Hari Raya Qurban merupakan Hari Raya yang berdimensi sosial kemasyarakatan. Hal itu terlihat ketika pelaksanaan pemotongan hewan yang akan dikorbankan, para mustahik dan orang yang berkurban berkumpul satu sama lain tanpa ada perbedaan.

Tetapi, kita juga sering melihat di setiap tahun pembagian qurban, selalu saja ada kejadian yang memakan korban di negeri yang konon “Gemah Ripah Loh Jinawi” ini. Jika dianalisa dengan seksama, hal itu terjadi karena kurangnya kesadaran dari diri kita untuk menjalankan syariat berkurban tersebut.
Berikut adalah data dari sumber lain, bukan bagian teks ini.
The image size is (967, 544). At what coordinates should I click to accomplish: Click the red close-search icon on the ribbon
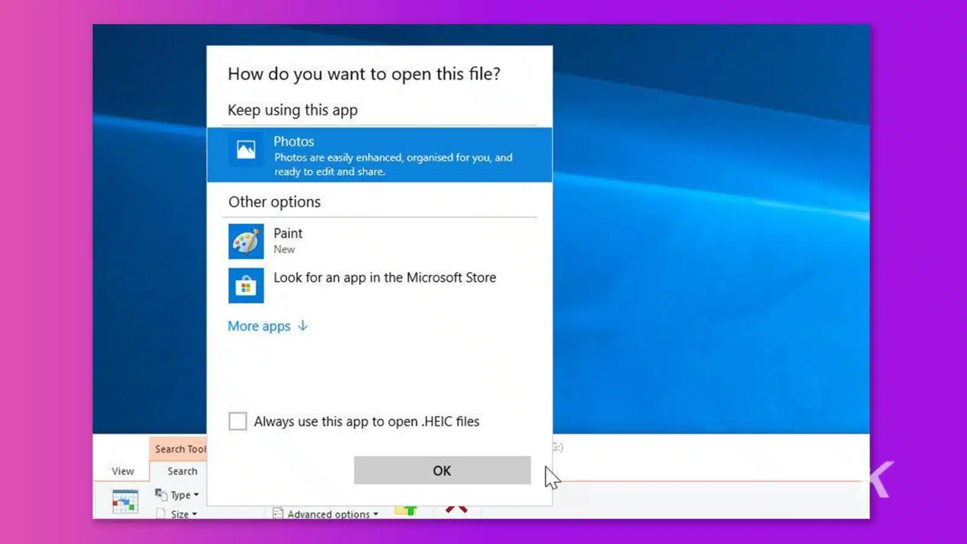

Sebab, masyarakat miskin yang mengantri untuk mendapatkan beberapa ons daging dari hewan kurban tersebut tidak hanya datang dari wilayah tempat pembagian saja. Tetapi, mereka datang dari berbagai tempat yang berbeda. Hal itu terjadi karena kurang sadarnya masyarakat di wilayahnya untuk berkurban, sehingga orang-orang-orang itu dengan rela jauh-jauh datang ke tempat lain. Karena terjadinya penumpukan massa yang sangat banyak pada satu tempat, maka terjadilah kontak fisik untuk berebut mendapatkan sedikit daging dari pembagian tersebut.

Hikmah Berkurban
            Banyak sekali hikmah dalam berkurban yang akan kita dapatkan jika kita mau menjalankan syari’at ini. Diantaranya yaitu, pertama, menambah ketakwaan dan keimanan kita kepada Allah SWT. Ini adalah hikmah yang pertama dan yang paling utama di antara hikmah-hikmah lain. Karena, memang sudah menjadi kewajiban bagi kita untuk mendekatkan diri kita kepada Allah SWT. Dan dengan berkurban ini, Insya Allah kkita akan semakin merasa dekat denganNya.

Kedua, memupuk dan menumbuhkan kepedulian sosial dalam diri kita, untuk lebih sering memperhatikan dan merawat fakir miskin yang berada di sekitar kita. Sebab, mereka sangat membutuhkan uluran tangan dari kita untuk menolong mereka. Karena, kita hidup di dunia ini sebagai makhluk sosial yang tidak akan bisa hidup sendiri tanpa ada bantuan dari orang lain yang ada di sekitar kita.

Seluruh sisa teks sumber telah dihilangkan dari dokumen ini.